- _TUGAS SINGKAT_
Ekstraklah semua butir di bawah ini dengan menyalin setiap barisnya persis seperti aslinya. Jangan sertakan gambar dalam jawaban.

═════ BUTIR HASIL EKSTRAKSI

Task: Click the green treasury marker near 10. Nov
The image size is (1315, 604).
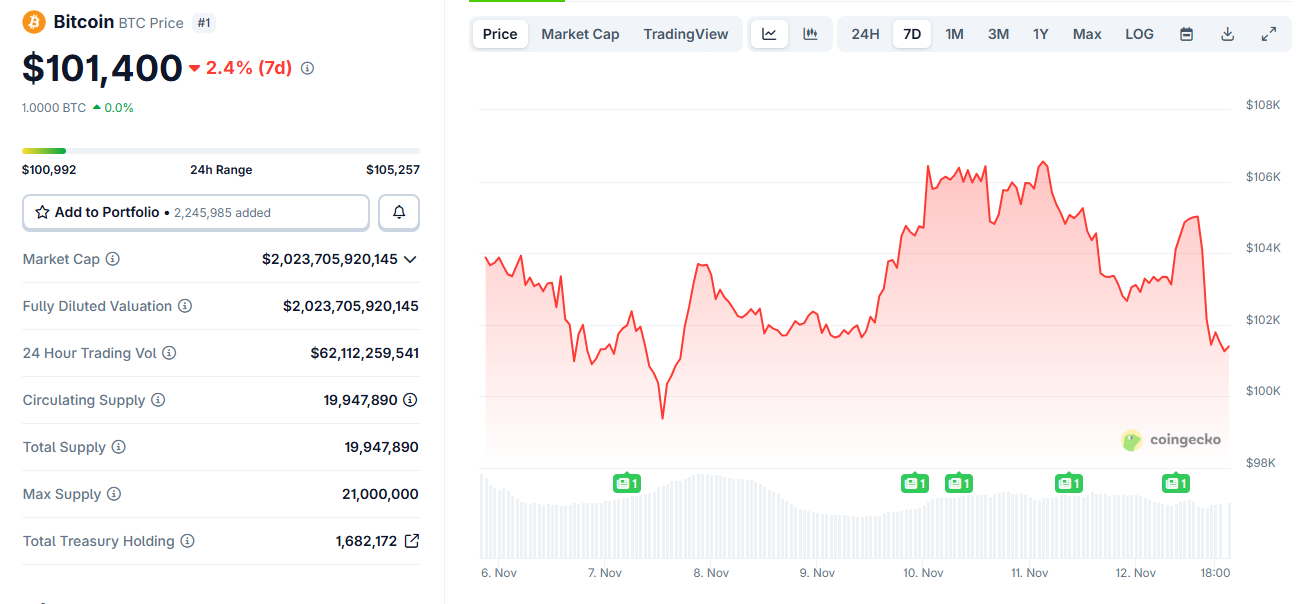Action: coord(914,483)
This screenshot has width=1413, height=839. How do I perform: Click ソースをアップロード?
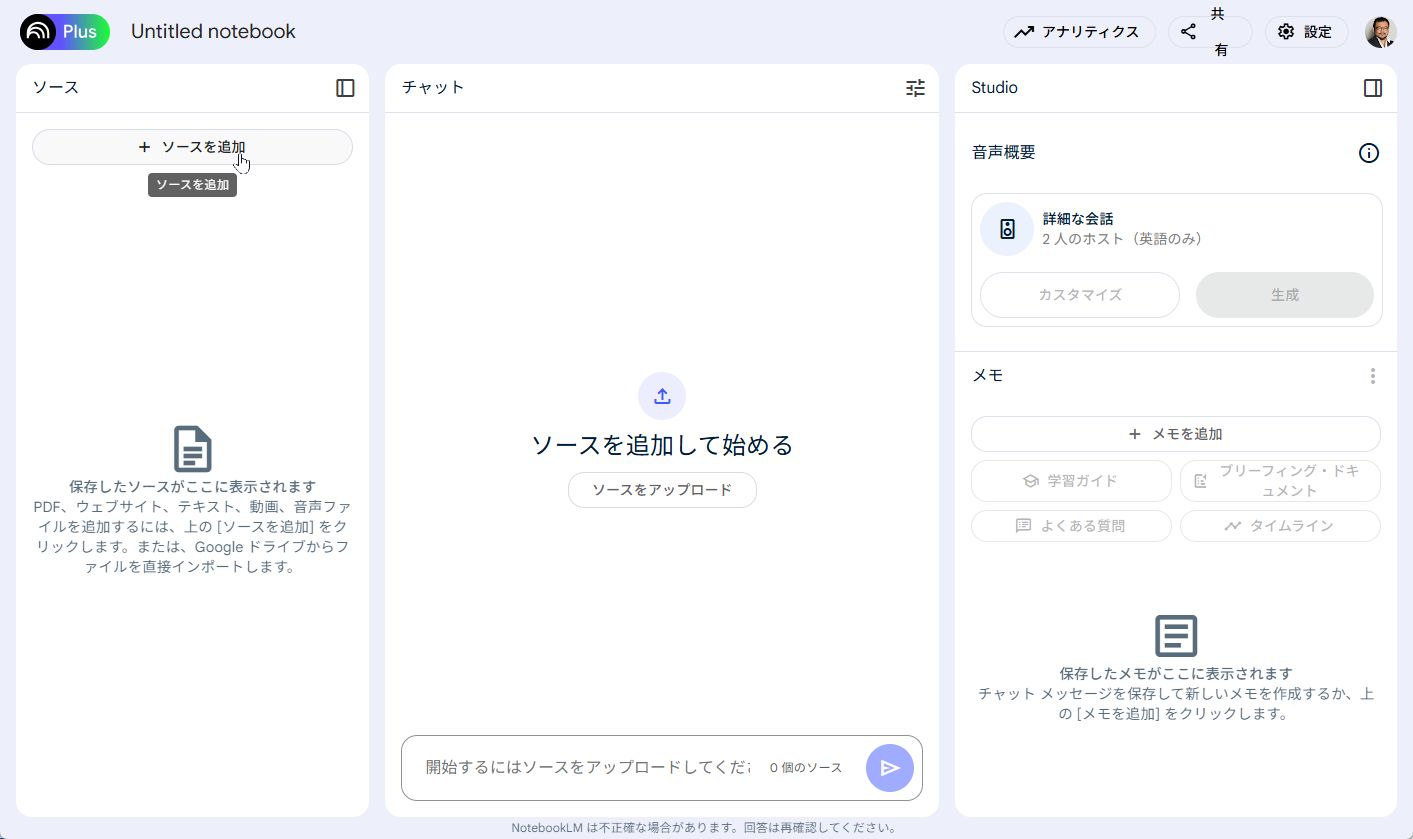tap(662, 489)
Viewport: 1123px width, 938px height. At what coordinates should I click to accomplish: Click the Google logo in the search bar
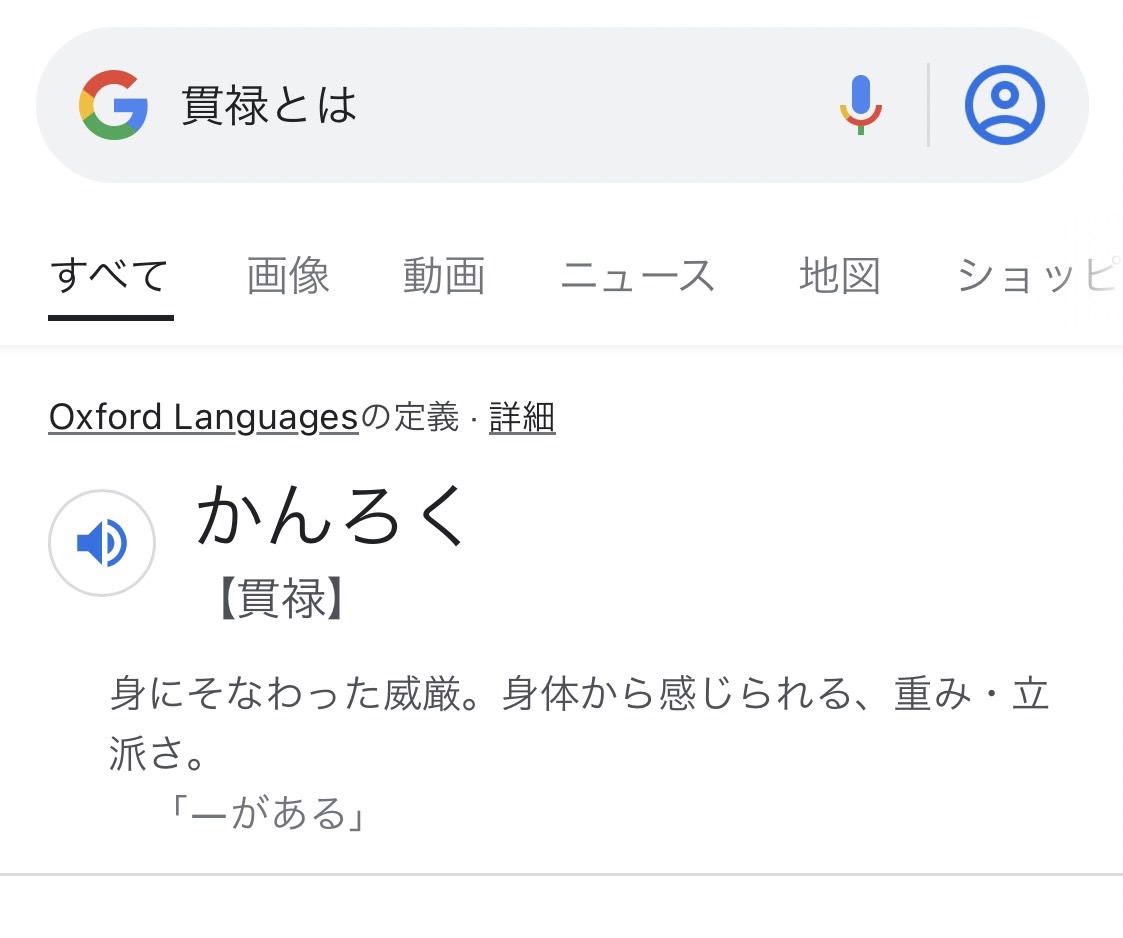tap(113, 105)
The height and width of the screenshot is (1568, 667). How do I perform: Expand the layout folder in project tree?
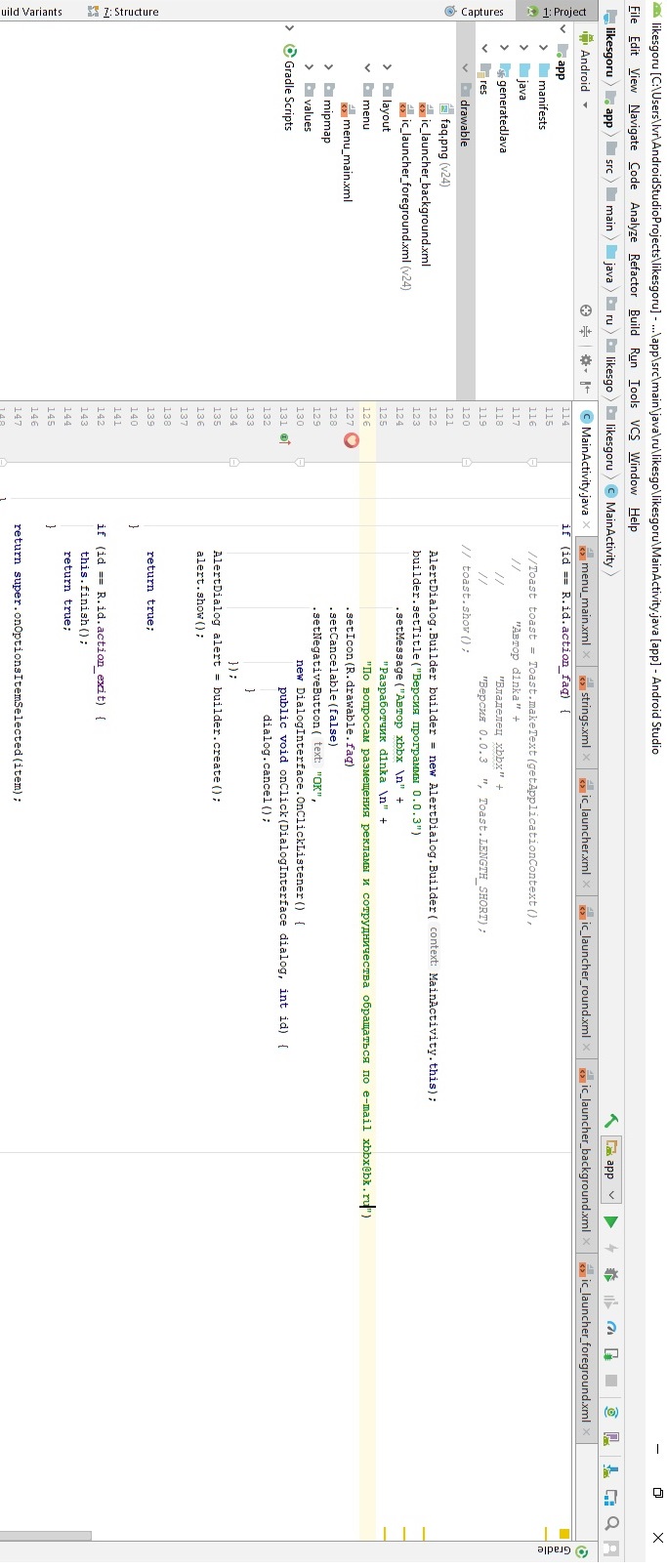[387, 66]
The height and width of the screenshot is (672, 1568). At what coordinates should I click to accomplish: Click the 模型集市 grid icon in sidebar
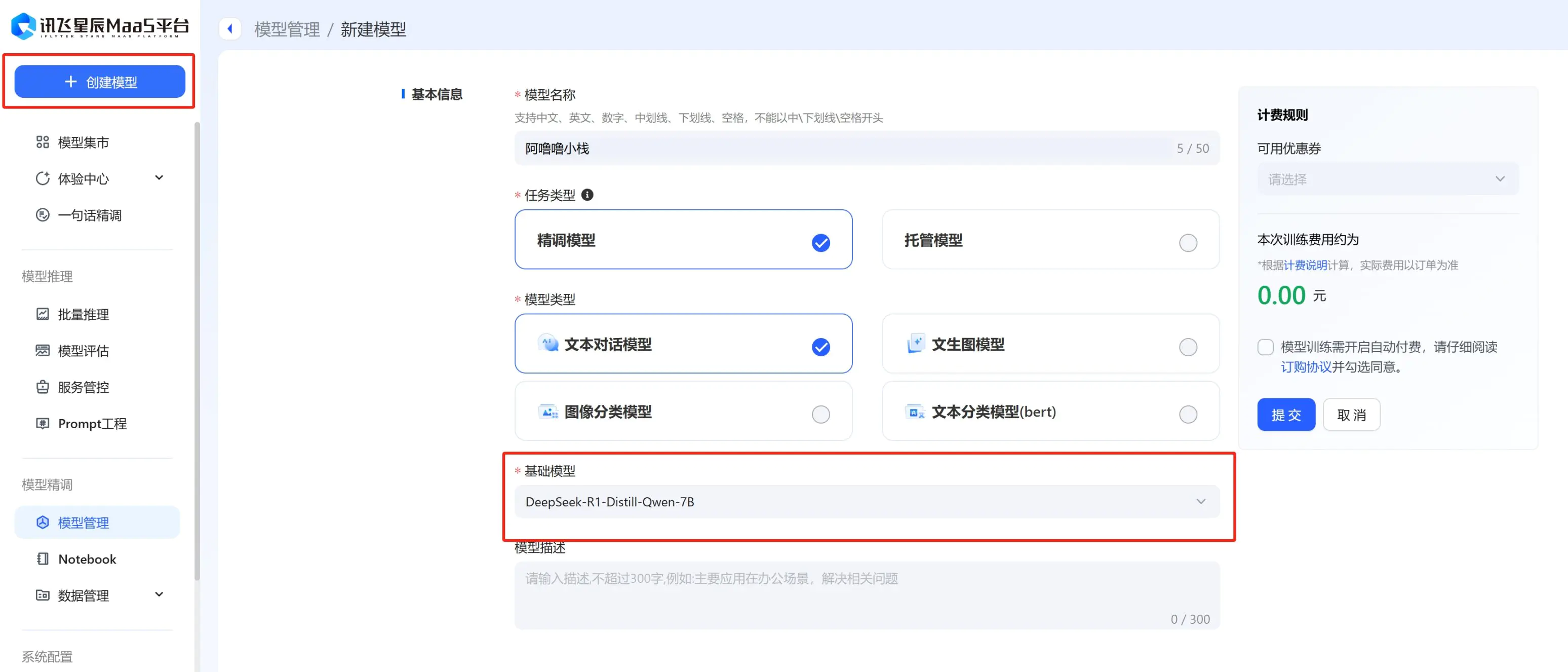tap(43, 142)
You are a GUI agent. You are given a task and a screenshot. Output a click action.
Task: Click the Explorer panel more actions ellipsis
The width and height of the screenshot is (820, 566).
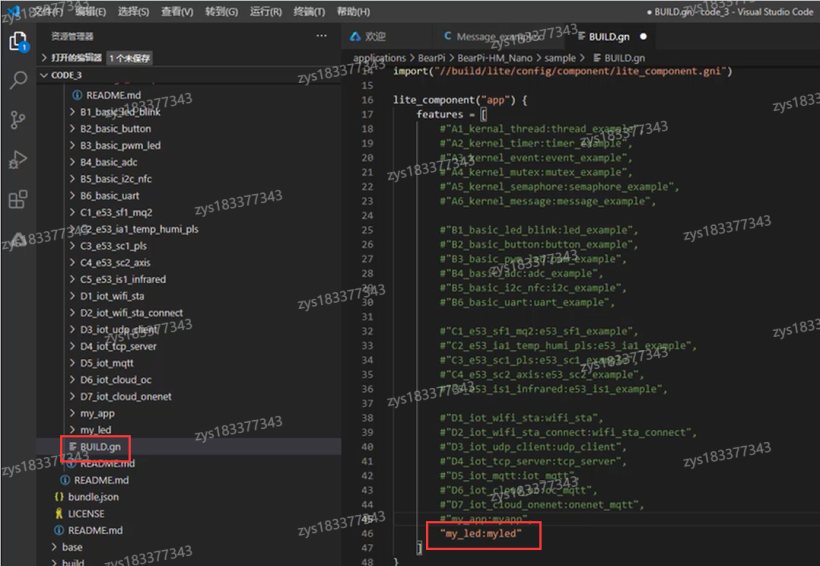click(x=321, y=36)
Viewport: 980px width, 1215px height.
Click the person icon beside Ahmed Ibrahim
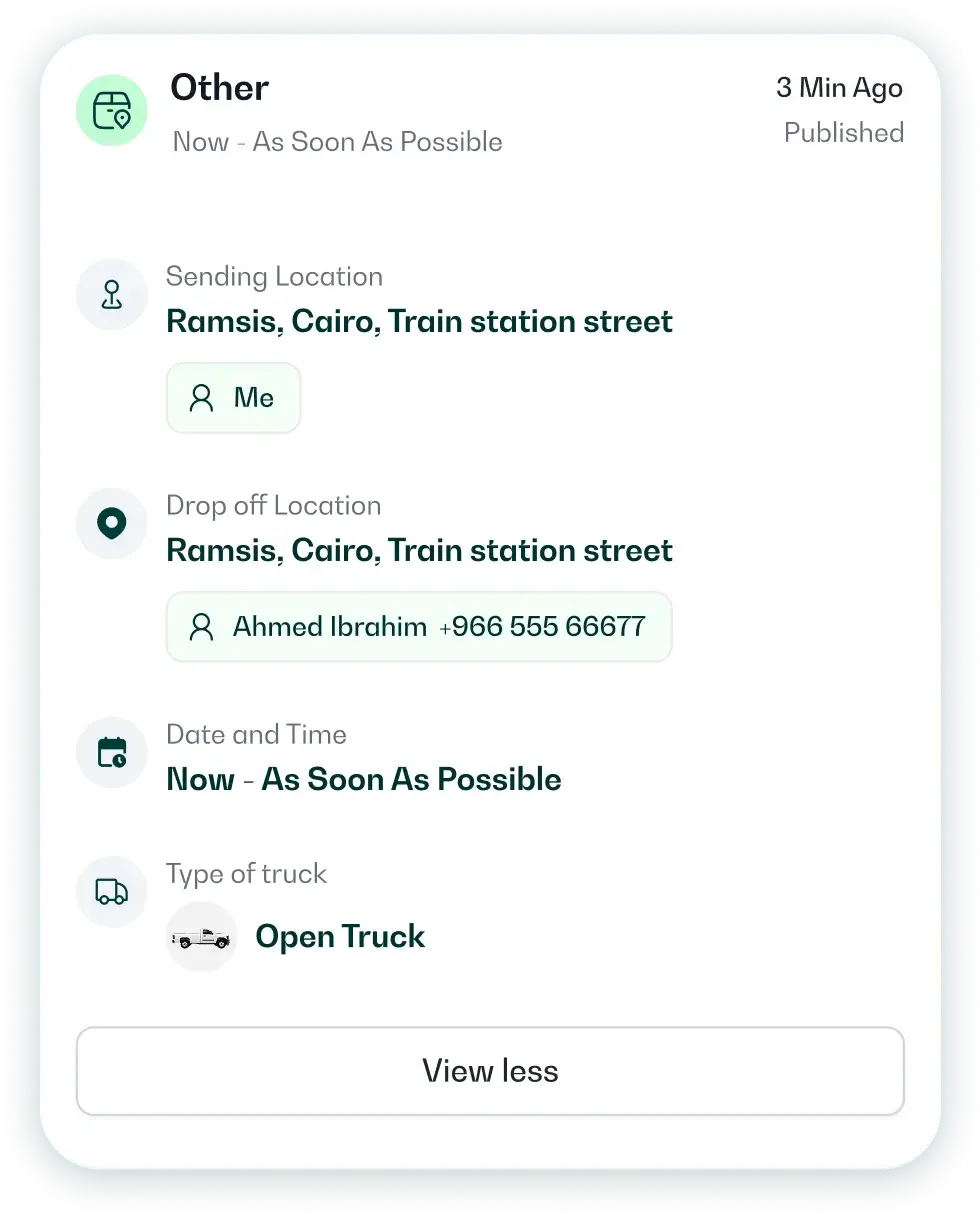click(x=202, y=627)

══════════

- _JAWABAN TUGAS_
Task: Click the green treasury marker near 10. Nov
The image size is (1315, 604).
Action: coord(914,483)
This screenshot has width=1413, height=839. How do I perform: Click ソースをアップロード?
tap(662, 489)
Viewport: 1123px width, 938px height. At what coordinates should I click to accomplish: Click the Google logo in the search bar
tap(113, 105)
The height and width of the screenshot is (1568, 667). How do I perform: Expand the layout folder in project tree?
[387, 66]
The height and width of the screenshot is (672, 1568). At what coordinates should I click to accomplish: Click the 模型集市 grid icon in sidebar
tap(43, 142)
You are a GUI agent. You are given a task and a screenshot. Output a click action.
Task: Click the Explorer panel more actions ellipsis
The width and height of the screenshot is (820, 566).
click(x=321, y=36)
Viewport: 980px width, 1215px height.
Click the person icon beside Ahmed Ibrahim
click(x=202, y=627)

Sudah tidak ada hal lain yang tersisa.